**Document passage**
>>>

Vegetariërs hebben extra omega-3 en vitamine B12 nodig*
Uit een review van tientallen studies van de laatste dertig jaar over de biochemie van vegetarisme blijkt dat vegetariërs die nooit vlees of dierlijke producten eten een duidelijk verhoogde kans op
trombose en aderverkalking hebben.
Daardoor hebben deze vegetariërs hogere bloedwaarden homocysteïne en lagere
waarden van het goede cholesterol (HDL). Om hart- en vaatproblemen te voorkomen dienen zij volgens de onderzoekers dagelijks extra
omega-3 vetzuren en vitamine B12 te nemen.
Increased Heart Risk In Vegans' Requires Omega-3s And B12
People who follow a vegan lifestyle - strict vegetarians who try to eat no meat or animal products of any kind - may increase their risk of developing blood clots and atherosclerosis or "hardening of the arteries," which are conditions that can lead to heart attacks and stroke. That's the conclusion of a review of dozens of articles published on the biochemistry of vegetarianism during the past 30 years. The article appears in ACS' bi-weekly Journal of Agricultural and Food
Chemistry.

<<<

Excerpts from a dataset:
>>>

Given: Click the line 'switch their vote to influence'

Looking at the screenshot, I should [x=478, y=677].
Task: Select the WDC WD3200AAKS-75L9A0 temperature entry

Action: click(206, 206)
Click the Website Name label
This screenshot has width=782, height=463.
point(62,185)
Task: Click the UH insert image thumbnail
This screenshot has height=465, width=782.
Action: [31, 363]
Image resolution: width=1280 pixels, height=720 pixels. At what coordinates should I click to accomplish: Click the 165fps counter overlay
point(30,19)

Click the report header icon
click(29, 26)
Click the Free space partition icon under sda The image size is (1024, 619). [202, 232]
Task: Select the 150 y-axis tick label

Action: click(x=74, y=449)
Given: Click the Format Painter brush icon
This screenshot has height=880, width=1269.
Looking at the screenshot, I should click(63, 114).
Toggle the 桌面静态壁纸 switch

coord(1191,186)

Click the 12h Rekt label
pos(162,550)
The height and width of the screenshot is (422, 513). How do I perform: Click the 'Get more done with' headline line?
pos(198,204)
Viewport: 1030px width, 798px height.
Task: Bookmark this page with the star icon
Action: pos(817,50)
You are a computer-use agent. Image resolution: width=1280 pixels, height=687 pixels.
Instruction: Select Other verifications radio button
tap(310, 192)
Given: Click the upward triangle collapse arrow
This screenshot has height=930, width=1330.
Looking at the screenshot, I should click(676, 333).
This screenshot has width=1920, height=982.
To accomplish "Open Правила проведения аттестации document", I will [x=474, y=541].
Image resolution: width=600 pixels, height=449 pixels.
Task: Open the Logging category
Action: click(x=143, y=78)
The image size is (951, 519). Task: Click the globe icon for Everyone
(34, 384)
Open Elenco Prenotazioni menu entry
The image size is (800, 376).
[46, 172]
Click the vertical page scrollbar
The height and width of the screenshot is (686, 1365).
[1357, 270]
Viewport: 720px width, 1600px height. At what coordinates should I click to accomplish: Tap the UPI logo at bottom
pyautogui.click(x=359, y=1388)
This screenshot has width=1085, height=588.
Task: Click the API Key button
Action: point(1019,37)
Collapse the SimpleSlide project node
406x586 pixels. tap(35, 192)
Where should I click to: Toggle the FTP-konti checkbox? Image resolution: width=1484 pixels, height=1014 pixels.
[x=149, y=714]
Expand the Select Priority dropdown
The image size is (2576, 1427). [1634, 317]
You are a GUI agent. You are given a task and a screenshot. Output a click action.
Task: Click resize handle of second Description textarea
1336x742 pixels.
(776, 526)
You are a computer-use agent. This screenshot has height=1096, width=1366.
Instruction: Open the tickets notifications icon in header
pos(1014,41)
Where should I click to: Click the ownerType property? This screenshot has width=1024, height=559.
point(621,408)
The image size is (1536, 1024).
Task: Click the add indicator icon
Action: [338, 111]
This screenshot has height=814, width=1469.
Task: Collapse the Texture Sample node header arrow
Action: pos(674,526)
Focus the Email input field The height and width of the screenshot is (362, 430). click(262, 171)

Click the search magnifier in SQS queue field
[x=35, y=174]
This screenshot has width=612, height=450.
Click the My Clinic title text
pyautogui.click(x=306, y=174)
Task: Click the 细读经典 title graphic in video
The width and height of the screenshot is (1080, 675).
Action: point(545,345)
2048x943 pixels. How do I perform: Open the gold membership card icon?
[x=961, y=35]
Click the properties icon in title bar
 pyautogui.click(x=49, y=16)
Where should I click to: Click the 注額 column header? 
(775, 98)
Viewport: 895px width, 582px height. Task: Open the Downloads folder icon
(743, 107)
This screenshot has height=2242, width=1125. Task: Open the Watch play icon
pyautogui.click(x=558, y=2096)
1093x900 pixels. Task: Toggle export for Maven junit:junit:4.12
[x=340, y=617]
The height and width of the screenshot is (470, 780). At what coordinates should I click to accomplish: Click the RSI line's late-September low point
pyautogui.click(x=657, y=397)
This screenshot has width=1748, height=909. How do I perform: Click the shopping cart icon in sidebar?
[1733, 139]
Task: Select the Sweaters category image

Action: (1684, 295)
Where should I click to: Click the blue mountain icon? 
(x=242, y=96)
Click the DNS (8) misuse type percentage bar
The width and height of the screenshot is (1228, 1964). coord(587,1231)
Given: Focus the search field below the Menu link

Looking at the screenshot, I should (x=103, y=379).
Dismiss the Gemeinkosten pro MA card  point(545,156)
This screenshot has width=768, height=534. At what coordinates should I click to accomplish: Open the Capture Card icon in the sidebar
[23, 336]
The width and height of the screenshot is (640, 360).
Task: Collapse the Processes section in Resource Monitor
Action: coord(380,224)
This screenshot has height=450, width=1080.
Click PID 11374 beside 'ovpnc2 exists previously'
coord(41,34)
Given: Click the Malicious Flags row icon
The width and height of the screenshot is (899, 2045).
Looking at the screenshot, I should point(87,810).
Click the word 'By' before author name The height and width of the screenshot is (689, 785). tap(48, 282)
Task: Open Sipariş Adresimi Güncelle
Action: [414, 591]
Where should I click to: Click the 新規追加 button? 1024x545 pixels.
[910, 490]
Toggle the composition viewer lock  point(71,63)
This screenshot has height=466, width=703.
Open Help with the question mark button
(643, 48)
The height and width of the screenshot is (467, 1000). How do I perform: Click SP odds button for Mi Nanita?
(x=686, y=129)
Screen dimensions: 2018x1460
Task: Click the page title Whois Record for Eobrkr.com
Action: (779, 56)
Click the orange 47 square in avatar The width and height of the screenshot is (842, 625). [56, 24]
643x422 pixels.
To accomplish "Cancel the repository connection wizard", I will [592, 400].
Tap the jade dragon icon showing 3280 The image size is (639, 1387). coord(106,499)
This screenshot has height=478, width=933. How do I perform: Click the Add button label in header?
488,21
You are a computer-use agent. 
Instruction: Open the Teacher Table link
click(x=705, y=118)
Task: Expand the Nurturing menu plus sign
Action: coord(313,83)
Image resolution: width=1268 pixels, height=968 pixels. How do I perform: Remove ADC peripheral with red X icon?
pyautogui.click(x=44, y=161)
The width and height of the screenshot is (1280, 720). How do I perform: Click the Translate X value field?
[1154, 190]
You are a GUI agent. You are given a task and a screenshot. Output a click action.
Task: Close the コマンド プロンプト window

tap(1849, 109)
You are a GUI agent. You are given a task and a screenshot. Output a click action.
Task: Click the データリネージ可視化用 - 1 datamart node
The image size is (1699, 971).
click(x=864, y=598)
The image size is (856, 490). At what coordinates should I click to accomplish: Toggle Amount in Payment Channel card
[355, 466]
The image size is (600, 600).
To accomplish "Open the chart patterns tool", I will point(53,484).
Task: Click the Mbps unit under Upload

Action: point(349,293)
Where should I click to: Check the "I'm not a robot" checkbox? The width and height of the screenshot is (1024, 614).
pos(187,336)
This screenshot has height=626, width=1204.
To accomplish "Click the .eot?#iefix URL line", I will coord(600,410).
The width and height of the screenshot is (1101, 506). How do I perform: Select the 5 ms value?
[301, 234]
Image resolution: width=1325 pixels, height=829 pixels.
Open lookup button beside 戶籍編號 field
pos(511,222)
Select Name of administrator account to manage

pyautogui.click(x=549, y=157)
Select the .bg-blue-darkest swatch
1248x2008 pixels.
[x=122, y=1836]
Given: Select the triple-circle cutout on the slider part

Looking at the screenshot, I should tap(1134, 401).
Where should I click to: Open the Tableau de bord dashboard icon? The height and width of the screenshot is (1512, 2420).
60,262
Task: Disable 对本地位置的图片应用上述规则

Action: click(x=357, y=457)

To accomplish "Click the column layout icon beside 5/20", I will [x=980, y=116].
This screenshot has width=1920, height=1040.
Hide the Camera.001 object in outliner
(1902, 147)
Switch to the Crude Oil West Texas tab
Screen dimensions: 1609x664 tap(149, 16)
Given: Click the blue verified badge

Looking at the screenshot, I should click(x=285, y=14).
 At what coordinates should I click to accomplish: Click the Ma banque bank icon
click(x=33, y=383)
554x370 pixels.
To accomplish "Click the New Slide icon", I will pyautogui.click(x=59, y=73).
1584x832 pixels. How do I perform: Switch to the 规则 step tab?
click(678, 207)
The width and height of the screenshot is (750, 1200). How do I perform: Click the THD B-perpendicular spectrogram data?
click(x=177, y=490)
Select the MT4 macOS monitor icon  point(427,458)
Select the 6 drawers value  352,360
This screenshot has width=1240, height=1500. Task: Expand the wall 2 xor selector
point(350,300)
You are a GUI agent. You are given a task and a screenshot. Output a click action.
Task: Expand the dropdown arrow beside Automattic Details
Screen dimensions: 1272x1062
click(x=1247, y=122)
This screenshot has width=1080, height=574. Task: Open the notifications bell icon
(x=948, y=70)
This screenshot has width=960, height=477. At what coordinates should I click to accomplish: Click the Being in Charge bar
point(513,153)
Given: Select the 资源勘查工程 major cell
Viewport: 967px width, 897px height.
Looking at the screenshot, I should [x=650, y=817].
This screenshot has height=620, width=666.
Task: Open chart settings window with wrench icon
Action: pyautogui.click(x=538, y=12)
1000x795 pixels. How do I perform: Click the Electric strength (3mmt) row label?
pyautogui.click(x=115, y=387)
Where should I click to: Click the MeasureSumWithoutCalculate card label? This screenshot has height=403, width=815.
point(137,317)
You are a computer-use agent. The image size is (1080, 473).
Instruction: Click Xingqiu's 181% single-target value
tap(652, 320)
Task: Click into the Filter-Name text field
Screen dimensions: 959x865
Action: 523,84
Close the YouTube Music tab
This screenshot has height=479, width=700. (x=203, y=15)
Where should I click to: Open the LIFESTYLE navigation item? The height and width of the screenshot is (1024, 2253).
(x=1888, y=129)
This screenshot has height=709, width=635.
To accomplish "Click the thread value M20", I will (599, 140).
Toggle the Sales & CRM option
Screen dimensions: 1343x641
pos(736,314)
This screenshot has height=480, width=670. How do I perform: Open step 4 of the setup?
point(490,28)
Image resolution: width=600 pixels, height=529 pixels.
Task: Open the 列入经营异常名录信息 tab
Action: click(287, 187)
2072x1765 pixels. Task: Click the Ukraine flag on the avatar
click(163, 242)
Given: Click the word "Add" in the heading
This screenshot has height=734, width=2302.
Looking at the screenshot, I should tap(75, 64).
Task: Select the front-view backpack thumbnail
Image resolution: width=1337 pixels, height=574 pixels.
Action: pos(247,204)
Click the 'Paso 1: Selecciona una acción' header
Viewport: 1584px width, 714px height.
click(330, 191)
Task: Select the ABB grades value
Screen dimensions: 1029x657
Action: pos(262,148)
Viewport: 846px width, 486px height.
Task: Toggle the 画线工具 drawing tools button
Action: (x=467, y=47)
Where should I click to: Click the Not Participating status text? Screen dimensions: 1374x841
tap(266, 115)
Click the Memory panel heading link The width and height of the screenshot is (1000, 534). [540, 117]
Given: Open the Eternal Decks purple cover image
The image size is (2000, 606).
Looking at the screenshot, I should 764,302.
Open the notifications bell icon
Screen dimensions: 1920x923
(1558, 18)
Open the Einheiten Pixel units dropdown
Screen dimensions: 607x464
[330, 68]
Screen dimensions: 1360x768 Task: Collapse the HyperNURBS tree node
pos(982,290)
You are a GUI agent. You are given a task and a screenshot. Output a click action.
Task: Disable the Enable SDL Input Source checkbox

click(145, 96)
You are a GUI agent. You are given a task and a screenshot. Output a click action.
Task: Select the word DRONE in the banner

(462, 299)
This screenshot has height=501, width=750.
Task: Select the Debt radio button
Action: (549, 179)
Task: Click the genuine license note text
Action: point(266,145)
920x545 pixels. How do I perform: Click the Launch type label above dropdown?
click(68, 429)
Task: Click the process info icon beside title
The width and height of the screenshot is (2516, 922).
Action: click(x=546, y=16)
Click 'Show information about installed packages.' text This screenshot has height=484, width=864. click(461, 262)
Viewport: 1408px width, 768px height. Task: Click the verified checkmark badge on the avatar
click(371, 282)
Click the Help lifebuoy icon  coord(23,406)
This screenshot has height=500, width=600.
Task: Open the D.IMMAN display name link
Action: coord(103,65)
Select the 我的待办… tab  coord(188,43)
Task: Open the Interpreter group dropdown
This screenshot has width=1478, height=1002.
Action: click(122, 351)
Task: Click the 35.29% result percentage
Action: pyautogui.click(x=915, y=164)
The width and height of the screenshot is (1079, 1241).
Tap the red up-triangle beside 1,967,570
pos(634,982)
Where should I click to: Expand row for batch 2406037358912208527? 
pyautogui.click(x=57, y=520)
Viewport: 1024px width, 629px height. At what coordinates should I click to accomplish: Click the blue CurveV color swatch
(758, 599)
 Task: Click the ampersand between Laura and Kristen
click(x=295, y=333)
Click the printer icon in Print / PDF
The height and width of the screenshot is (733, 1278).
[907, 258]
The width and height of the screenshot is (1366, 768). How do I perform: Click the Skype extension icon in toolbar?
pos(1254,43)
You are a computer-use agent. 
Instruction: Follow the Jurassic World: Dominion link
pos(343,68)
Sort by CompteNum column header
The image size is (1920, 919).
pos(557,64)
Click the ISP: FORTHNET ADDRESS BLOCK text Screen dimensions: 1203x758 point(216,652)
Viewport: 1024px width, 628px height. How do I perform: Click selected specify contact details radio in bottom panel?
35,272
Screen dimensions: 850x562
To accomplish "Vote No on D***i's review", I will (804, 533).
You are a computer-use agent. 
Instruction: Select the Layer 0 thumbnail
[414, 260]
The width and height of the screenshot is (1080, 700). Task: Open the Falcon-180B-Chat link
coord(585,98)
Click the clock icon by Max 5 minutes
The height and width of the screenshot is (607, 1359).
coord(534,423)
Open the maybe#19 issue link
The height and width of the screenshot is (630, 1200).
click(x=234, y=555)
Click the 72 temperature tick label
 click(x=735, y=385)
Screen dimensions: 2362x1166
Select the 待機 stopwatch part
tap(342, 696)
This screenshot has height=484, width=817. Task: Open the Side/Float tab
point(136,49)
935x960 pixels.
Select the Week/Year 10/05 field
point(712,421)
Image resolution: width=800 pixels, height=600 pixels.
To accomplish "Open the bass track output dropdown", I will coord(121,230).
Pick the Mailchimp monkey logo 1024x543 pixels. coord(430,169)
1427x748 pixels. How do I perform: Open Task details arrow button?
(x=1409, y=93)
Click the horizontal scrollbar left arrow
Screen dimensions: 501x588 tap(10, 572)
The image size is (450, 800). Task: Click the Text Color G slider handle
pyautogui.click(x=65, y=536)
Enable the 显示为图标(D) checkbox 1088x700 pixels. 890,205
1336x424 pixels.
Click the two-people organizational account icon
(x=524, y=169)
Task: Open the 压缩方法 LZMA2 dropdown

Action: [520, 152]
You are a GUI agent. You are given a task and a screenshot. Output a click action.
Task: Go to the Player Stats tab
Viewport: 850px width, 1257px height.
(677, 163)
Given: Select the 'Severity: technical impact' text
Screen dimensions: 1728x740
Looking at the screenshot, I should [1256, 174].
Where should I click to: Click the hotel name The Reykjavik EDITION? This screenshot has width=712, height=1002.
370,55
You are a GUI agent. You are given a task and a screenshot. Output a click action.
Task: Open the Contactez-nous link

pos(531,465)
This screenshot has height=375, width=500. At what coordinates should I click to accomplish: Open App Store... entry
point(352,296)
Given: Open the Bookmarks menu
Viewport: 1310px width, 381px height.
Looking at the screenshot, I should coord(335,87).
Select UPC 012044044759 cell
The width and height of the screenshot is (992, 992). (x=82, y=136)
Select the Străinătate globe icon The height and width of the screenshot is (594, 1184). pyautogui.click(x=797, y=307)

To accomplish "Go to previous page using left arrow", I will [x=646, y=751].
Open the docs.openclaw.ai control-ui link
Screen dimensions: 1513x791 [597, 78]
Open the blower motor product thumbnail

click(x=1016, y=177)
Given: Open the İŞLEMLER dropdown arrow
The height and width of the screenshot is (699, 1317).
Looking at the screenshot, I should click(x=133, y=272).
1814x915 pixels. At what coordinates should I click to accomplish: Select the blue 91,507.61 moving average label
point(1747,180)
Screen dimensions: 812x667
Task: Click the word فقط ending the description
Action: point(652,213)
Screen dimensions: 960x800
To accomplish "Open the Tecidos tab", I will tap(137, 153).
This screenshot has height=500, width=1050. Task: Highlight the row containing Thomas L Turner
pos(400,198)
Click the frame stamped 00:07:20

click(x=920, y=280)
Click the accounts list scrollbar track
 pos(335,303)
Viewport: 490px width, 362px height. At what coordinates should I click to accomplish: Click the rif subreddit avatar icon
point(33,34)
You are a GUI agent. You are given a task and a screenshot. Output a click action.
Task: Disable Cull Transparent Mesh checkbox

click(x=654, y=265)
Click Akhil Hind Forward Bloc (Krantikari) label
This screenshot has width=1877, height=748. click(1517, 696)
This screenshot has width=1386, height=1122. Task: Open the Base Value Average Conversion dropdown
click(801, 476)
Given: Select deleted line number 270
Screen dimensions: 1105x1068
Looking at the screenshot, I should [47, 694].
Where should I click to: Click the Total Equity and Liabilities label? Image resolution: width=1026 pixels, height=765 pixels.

<<<

**Activities**
a. Answer these questions about the passage on vegetarian heart risk:
(i) According to the English headline, which two nutrients do vegans require?
(ii) The review covered articles published over how many years?
(iii) In which journal does the article appear?
b. Copy the passage on vegetarian heart risk word for word, beginning at the words "Vegetariërs hebben extra" and stopping after "B12 te nemen.".
c. Extend the passage on vegetarian heart risk past its final sentence.

**Answers provided**
a.
(i) Omega-3s and B12
(ii) 30 years
(iii) ACS' bi-weekly Journal of Agricultural and Food Chemistry

b.
Vegetariërs hebben extra omega-3 en vitamine B12 nodig*
Uit een review van tientallen studies van de laatste dertig jaar over de biochemie van vegetarisme blijkt dat vegetariërs die nooit vlees of dierlijke producten eten een duidelijk verhoogde kans op
trombose en aderverkalking hebben.
Daardoor hebben deze vegetariërs hogere bloedwaarden homocysteïne en lagere
waarden van het goede cholesterol (HDL). Om hart- en vaatproblemen te voorkomen dienen zij volgens de onderzoekers dagelijks extra
omega-3 vetzuren en vitamine B12 te nemen.

c.
Duo Li notes in the review that meat eaters are known for having a significantly higher combination of cardiovascular risk factors than vegetarians. Lower-risk vegans, however, may not be immune. Their diets tend to be lacking several key nutrients - including iron, zinc, vitamin B12, and omega-3 fatty acids. While a balanced vegetarian diet can provide enough protein, this isn't always the case when it comes to fat and fatty acids. As a result, vegans tend to have elevated blood levels of homocysteine and decreased levels of HDL, the "good" form of cholesterol. Both are risk factors for heart disease.
It concludes that there is a strong scientific basis for vegetarians and vegans to increase their dietary omega-3 fatty acids and vitamin B12 to help contend with those risks. Good sources of omega-3s include salmon and other oily fish, walnuts and certain other nuts. Good sources of vitamin B12 include seafood, eggs, and fortified milk. Dietary supplements also can supply these nutrients.
ARTICLE:
Chemistry behind Vegetarianism
Duo Li*
Department of Food Science and Nutrition, Zhejiang University, 268 Kaixuan Road, Hangzhou, China 310029
J. Agric. Food Chem., 2011, 59 (3), pp 777–784
DOI: 10.1021/jf103846u
*Phone +86-571-86971024; fax +86-571-86971024; e-mail duoli@zju.edu.cn.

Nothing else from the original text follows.